(STATED TASK):
Pull out every line in the records below that contains the word "pencil", matching case exactly.

(Data records)
* begin *
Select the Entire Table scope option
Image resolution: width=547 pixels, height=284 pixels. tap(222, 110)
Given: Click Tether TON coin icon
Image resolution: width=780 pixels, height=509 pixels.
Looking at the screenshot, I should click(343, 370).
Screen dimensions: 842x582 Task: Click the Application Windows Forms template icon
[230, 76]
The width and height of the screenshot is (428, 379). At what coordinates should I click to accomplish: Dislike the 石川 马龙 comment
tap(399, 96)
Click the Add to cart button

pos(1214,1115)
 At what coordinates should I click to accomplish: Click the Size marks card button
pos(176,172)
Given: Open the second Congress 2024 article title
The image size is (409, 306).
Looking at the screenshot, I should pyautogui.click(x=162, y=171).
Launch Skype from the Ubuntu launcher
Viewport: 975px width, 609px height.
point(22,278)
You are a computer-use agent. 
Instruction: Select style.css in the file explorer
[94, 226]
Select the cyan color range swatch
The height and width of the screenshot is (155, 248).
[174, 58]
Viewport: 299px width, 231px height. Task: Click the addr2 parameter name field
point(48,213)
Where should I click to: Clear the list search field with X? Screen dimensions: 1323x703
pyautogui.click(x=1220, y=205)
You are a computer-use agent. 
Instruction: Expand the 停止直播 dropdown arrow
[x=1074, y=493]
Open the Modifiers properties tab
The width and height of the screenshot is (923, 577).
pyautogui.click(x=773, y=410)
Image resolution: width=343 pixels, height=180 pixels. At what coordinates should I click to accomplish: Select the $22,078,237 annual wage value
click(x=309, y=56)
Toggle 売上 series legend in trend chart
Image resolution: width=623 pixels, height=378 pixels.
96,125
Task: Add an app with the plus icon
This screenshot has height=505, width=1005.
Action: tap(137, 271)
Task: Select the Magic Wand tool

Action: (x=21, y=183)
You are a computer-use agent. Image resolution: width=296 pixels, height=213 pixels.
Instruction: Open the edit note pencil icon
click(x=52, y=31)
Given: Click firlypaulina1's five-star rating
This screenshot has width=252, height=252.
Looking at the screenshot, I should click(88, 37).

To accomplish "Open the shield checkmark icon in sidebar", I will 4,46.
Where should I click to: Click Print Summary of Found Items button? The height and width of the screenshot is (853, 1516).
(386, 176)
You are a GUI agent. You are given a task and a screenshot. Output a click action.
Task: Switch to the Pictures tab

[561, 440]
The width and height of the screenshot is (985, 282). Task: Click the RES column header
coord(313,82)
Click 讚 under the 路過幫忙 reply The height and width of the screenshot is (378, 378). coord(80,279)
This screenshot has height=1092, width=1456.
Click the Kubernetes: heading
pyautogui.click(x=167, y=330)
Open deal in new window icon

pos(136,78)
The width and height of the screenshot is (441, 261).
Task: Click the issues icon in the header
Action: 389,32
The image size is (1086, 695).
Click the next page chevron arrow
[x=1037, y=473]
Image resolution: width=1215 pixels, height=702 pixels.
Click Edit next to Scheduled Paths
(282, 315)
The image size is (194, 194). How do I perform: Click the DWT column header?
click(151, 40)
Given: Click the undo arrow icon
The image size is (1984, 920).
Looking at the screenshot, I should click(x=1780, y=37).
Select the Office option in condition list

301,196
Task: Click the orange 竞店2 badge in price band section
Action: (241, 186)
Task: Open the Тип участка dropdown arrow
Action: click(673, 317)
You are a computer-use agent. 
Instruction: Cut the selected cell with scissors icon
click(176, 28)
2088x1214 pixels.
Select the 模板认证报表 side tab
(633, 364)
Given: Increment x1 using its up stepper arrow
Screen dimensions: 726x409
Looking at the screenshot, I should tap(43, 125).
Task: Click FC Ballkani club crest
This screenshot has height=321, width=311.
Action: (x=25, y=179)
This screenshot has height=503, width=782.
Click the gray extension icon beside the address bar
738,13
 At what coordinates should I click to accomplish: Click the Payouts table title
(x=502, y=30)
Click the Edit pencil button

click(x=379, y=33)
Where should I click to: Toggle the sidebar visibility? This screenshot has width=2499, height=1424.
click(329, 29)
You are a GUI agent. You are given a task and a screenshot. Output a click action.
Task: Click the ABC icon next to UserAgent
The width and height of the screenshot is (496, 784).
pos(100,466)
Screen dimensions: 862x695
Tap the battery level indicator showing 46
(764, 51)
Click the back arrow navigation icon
* end *
(EXERCISE SOLUTION):
Instruction: Open the edit note pencil icon
Click the Edit pencil button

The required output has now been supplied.